“Oooh-ooh-ooohh love hurts…” that fantastic line of that less fantastic song is sung in our household daily (sorry, Nazareth).
Once, this song spoke to me of the heartache of love lost and the dashed dreams of the young and tenderhearted.
Now, as parents, the lyrics surpass metaphors and land on a far more visceral truth; love ACTUALLY hurts, and we now sing this in an attempt at humor after getting injured in the line of parental duty. A fat lip or a hearty case of crushed nuts, head-butts and other collisions, wipe-outs and painfully sore muscles… I could go on, having recently given birth to my third child, but I have a tendency to over-share, and it’s just not that kind of article. It sounds like a Jerry Springer show or perhaps a hockey skirmish, but around here we call it “full combat love”.
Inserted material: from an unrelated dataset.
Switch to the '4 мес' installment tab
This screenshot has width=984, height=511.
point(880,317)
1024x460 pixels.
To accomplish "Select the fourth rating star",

We trip through the day clinging desperately to the idea of finishing one single adult sentence, so distracted that the Lego which has imprinted on my foot is but a tiny blip on the radar. The 3-year-old exudes hurricane force energy into everything she does; love is no exception. The primary recipient of her affection is our 6 –month-old puppy; “But Moooooom, I need to love her!”…wham, yelp, squeal, growl… “Gentle! Be more gentle. BE MORE GENTLE!!!!”
The irony is not lost on me as I plea for peaceful interactions through clenched teeth with a troll voice and bulging veins that predict the inevitable conniption I am about to have.
Enter night time: Earrings out. Pillow barricades strategically placed. I crack my knuckles, roll my shoulders and mentally prepare for battle (I mean bed). Once considered a safe haven, our king size bed is no longer for us to sprawl out or hide in. Jabbing elbows and knees keep us from a restful sleep while their father and I hug the outside corners of the bed; I fall asleep dreaming of an invention similar to a plastic bubble and make a mental note to purchase protective padding, helmets, and an “athletic supporter” for my darling husband.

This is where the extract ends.